John Hearne: Architect of the 1937 Constitution of Ireland is the first-ever biography of the ‘architect in chief and draftsman’ of the constitution. In the six-year period that it took to draft the constitution, John Hearne was involved at every stage alongside Éamon de Valera; his attitudes and concerns – especially with the protection of human rights in a period which saw the rise of dictatorships throughout Europe – governed the make-up of the fundamental law. This law still stands today and reverberates through every call for referendum or repeal.

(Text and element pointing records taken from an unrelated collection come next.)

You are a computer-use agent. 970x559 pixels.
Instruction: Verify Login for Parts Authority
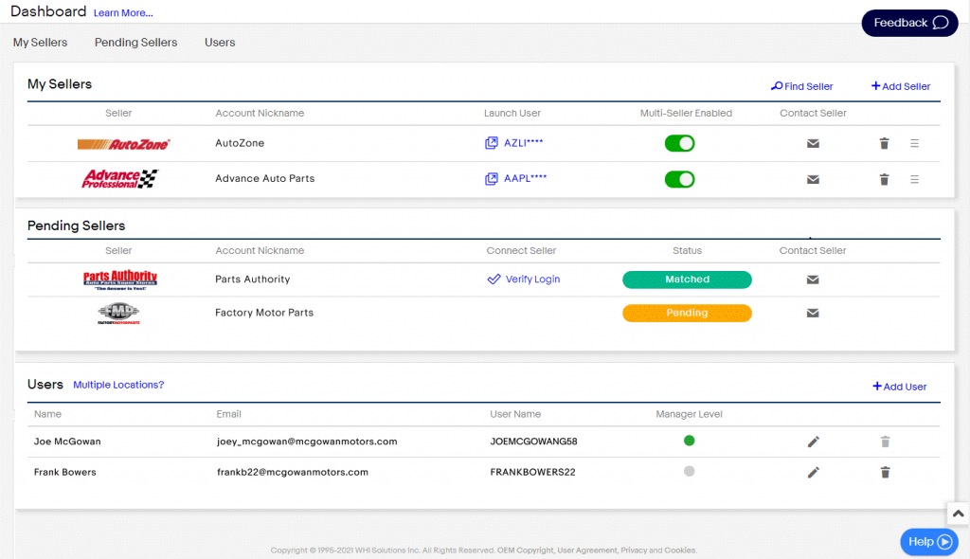tap(524, 280)
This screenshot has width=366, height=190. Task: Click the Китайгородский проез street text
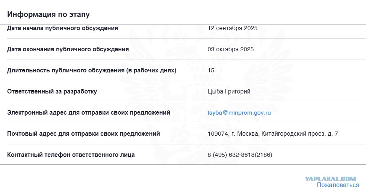pos(293,134)
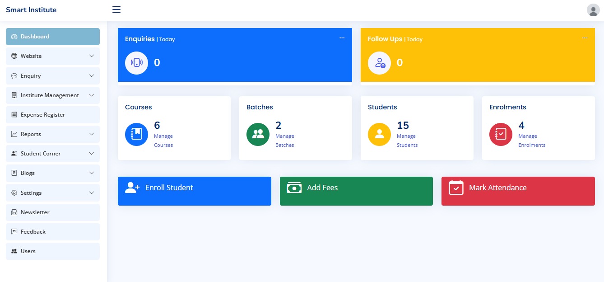Click the Follow Ups person icon
The image size is (604, 282).
(379, 63)
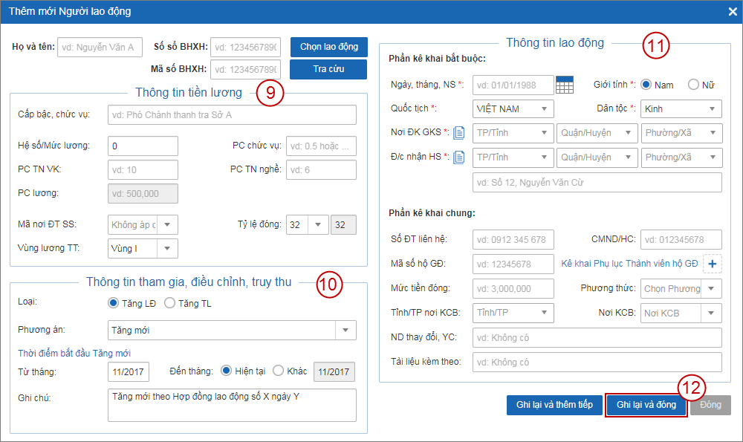Viewport: 743px width, 442px height.
Task: Click the Họ và tên input field
Action: tap(100, 47)
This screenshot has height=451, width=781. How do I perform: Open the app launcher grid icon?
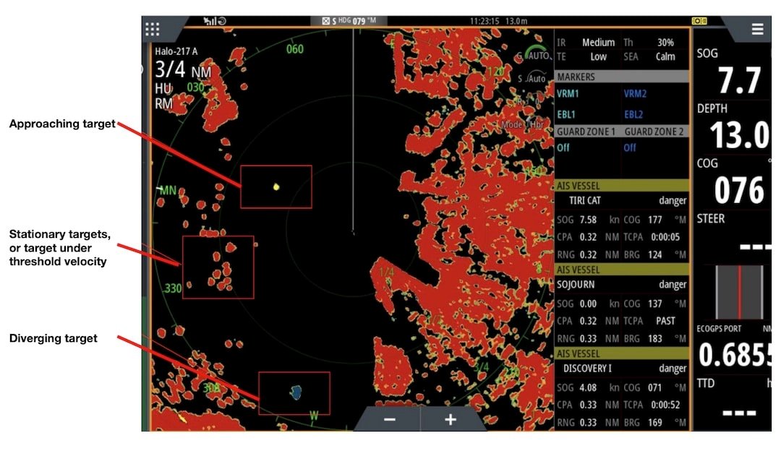coord(153,27)
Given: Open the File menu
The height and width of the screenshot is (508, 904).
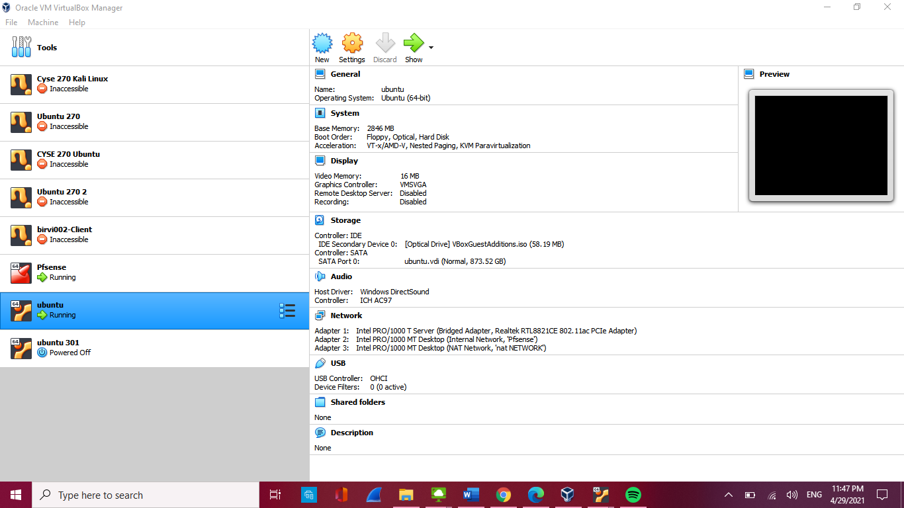Looking at the screenshot, I should [11, 22].
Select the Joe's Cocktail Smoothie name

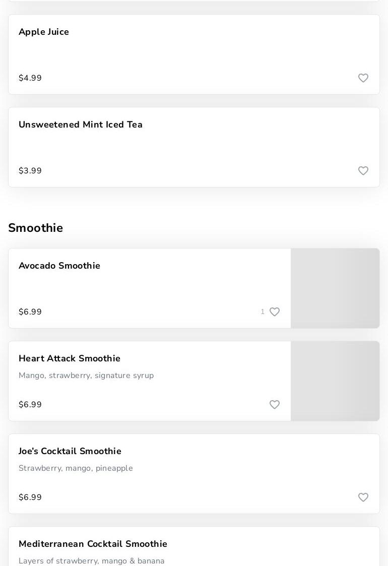coord(70,452)
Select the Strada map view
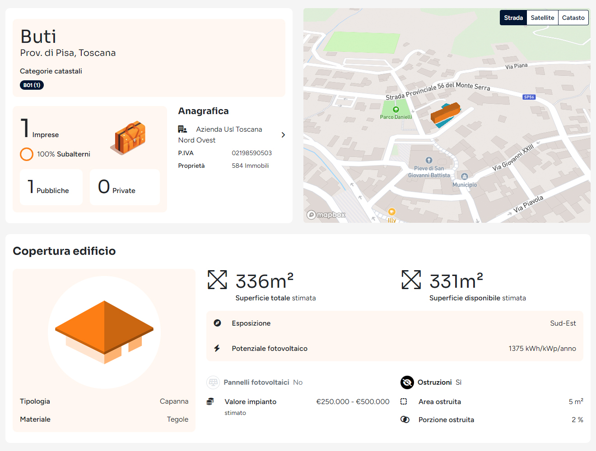 click(x=513, y=18)
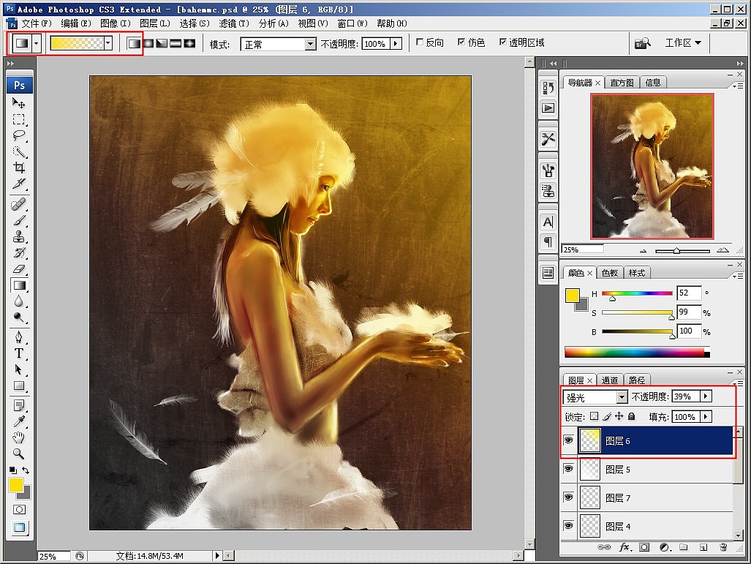Select the Crop tool
The height and width of the screenshot is (564, 751).
tap(20, 168)
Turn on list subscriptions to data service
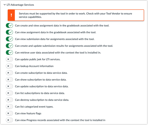Screen dimensions: 148x125 tap(10, 93)
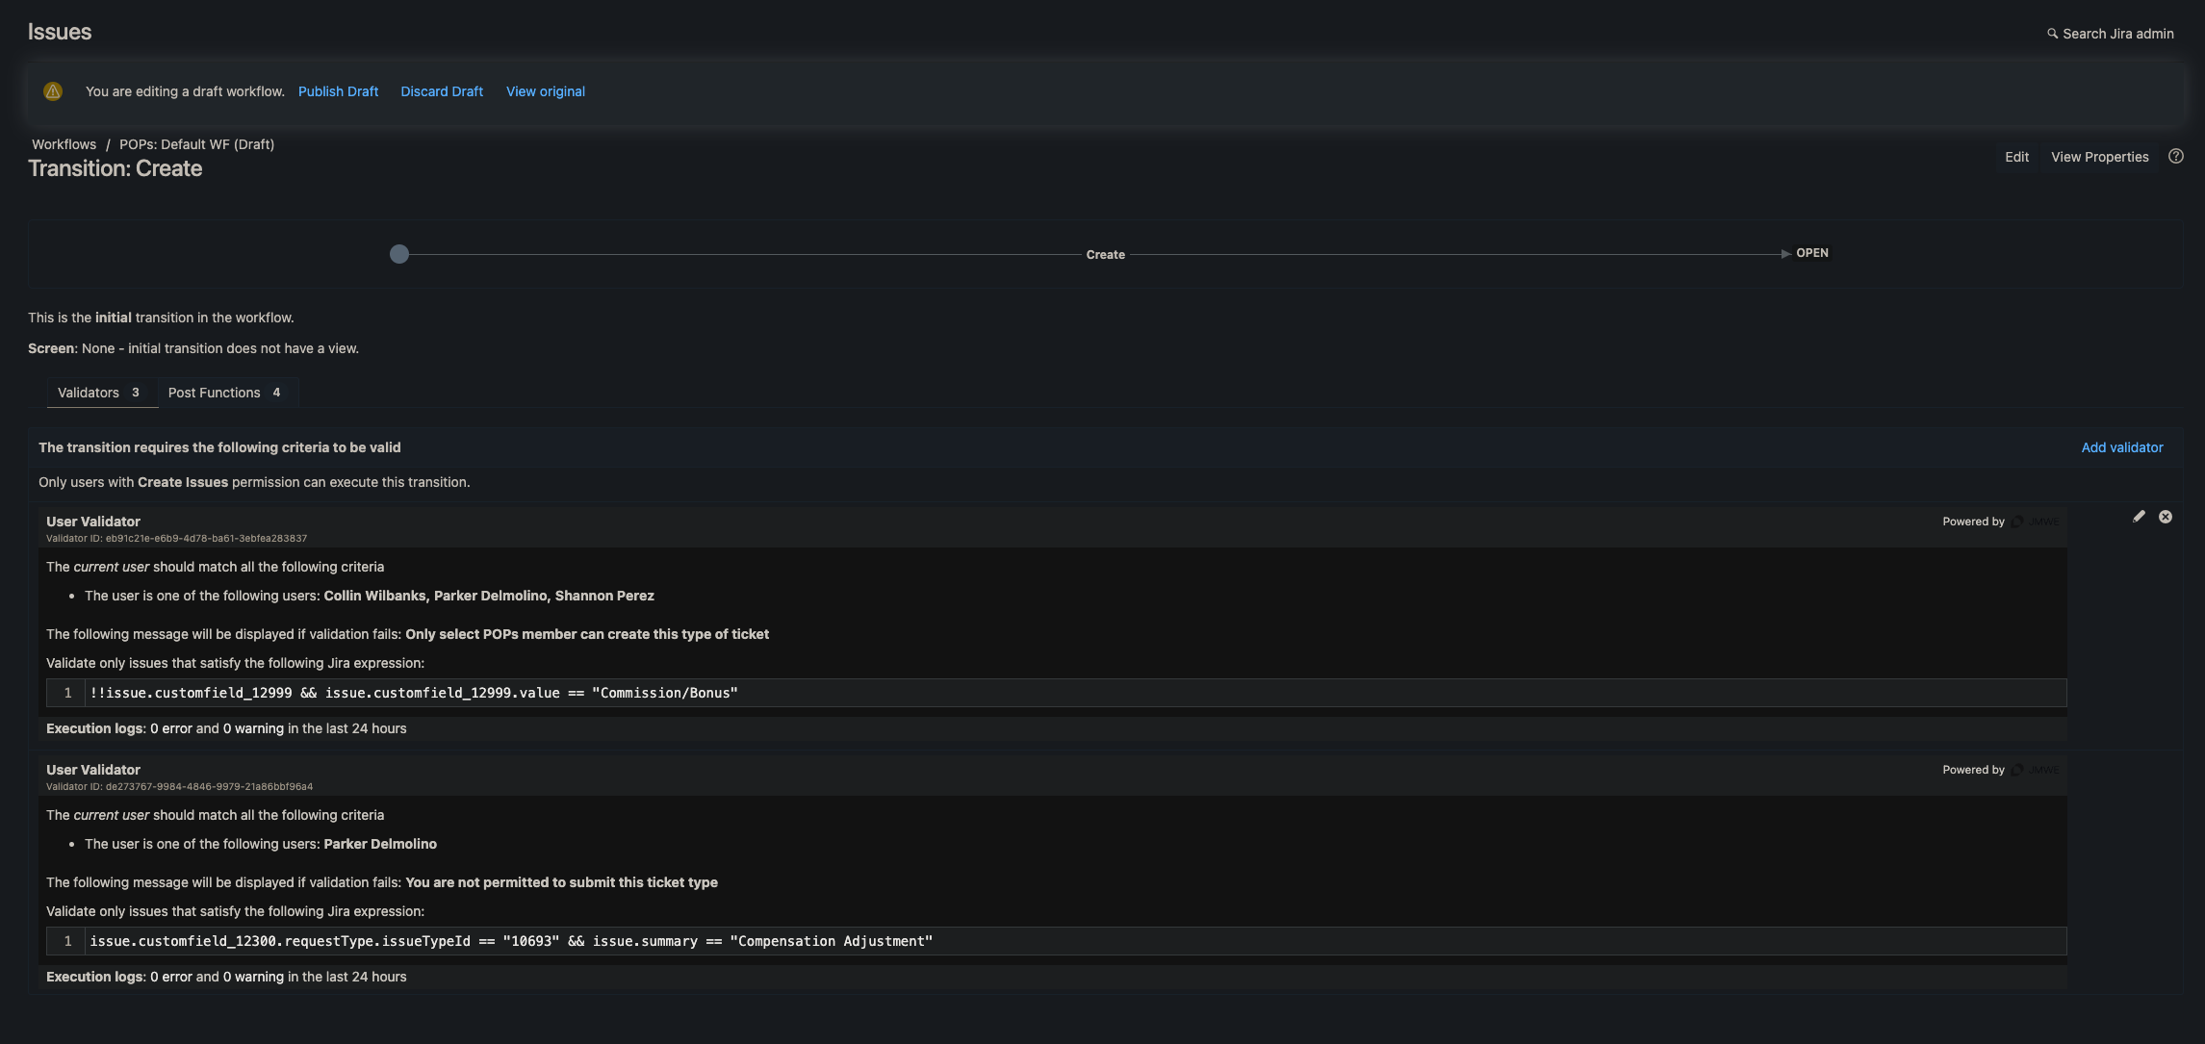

John Hearne is the biography of a man, later Irish Ambassador to Canada and the United States, who masterminded Irish policy, nationally and internationally, for decades; his essential role in the making of the constitution will result in a greater understanding and re-evaluation of one of its most defining and controversial documents.

Table of Contents

  1. Family, Education and Politics, 1893-1921
  2. In the Service of the Free State, 1922-1932
  3. Serving de Valera, 1932-1936
  4. Towards a New Constitution, 1932-1936
  5. Drafting the New Constitution, August 1936 – July 1937
  6. Shaping the Constitution
  7. The Constitution of Ireland, 1937: Contemporary Reaction
  8. Assessment of the Constitution
  9. John J. Hearne: Constitution-Maker and Civil Servant

About the Author

Eugene Broderick is a modern history adviser and a volunteer assistant to the Waterford Museum of Treasures. He has contributed to various journals and is the author of The Ideological Hijacking of Fine Gael 1932–1938 (2010), The Boycott at Fethard-on-Sea 1957: A Study in Catholic-Protestant Relations in Modern Ireland (2011), and Patterns and Patrons: The Holy Wells of Waterford (2016).